Magic Kingdom, indeed!
It was so exciting to wake up this morning, we barely even noticed our Pop Tarts and Costco blueberry muffins. The day only got better when we realized we were going to take a tram through the parking lot AND a ferry boat to get to Disney island! Who needs rides? The boys were thrilled and we weren’t even inside the park yet.
Eli was happy to see that several spiders were riding along with us on the ferry, and Jake kept saying “Welcome to Mickey’s Family!” It was pretty cute.
After entering the gates and smearing ourselves with sunscreen, we started our day in Adventureland, where the boys were immediately swept up in the magic of the Swiss Family Treehouse. Eli was in heaven with the water wheels. You can imagine the conversations that followed.
Good choice, Matt, Eli, and Jake! It’s just as cool as we remember.
Our next move, however, was not so smart. Pirates of the Caribbean for 5-year-olds is not only dark and scary, but also a little lewd. We did a lot of cuddling and hiding our eyes. But we got back on track again with the Jungle Cruise, Aladdin’s Magic Carpet, and Tom Sawyer’s Island. We can climb forts and shoot muskets from here!
It was so fun! By that time we were ready to stop for some burgers and fries, and share stories with our cousins. Our original plan to go back to the car for lunch was foiled by the tram and the ferry boat. Those Disney planners are brilliant.
We then made our way to Fantasyland, where we watched the princesses dance in front of the castle, rode the Carousel (Jake believed the horses belonged to the princess), stood in line for over an hour to ride Peter Pan, and decided that It’s A Small World was our favorite, after all. What an awesome ride!
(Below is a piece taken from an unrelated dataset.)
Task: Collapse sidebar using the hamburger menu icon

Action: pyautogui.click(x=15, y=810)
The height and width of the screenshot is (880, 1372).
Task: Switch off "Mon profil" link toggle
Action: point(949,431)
By the time we arrived at the Tomorrowland Speedway, we had been through two thunderstorms, three sticky coats of sunscreen, a couple of softly swirled ice cream cones that dissolved over our fingers, and by that time I’d given up touching the camera. It was just too gross. We’d been getting our Disney on for the past 10 hours, and we were so impressed with how Jake and Eli were doing. But even the best things are at some point not “fun” anymore, and the thought of staying for the fireworks and the electric parade would mean three more hours of sticky, tired, and “my legs hurt!” I think even Walt Disney himself would agree that if it was magic we were looking for, we’d found it, and now it was time to take our little guys home.
I’m not sure how long it took for all of us to say so, but one by one, we emotional types (Mimi, Mike, Cris, Me) admitted that the whole Disney experience was so moving that more than once we found ourselves choking back tears. The Dolphin Show at Sea World was the first culprit. Even though we knew we were adults and shouldn’t be crying over dolphins, the choreography of the music and birds and water fountains, in the middle of a bunch of leaping dolphins and breaching whales, somehow converged to make the Universe and the power of existence irresistably beautiful.
What is that? How do they do that?
The music, combined with the art, combined with doing the impossible. Where does the dreamer even begin to dream that it can be done? And how does expecting it to be possible suddenly make it so? There is creativity that abounds in some souls that truly changes the world. Not by logic or order or taking steps one at at time, but simply by jumping in with both feet and not caring whether they land. Because somehow they seem to know they will always land. And they do.
Thank you, Walt Disney! Our little boys knew magic today.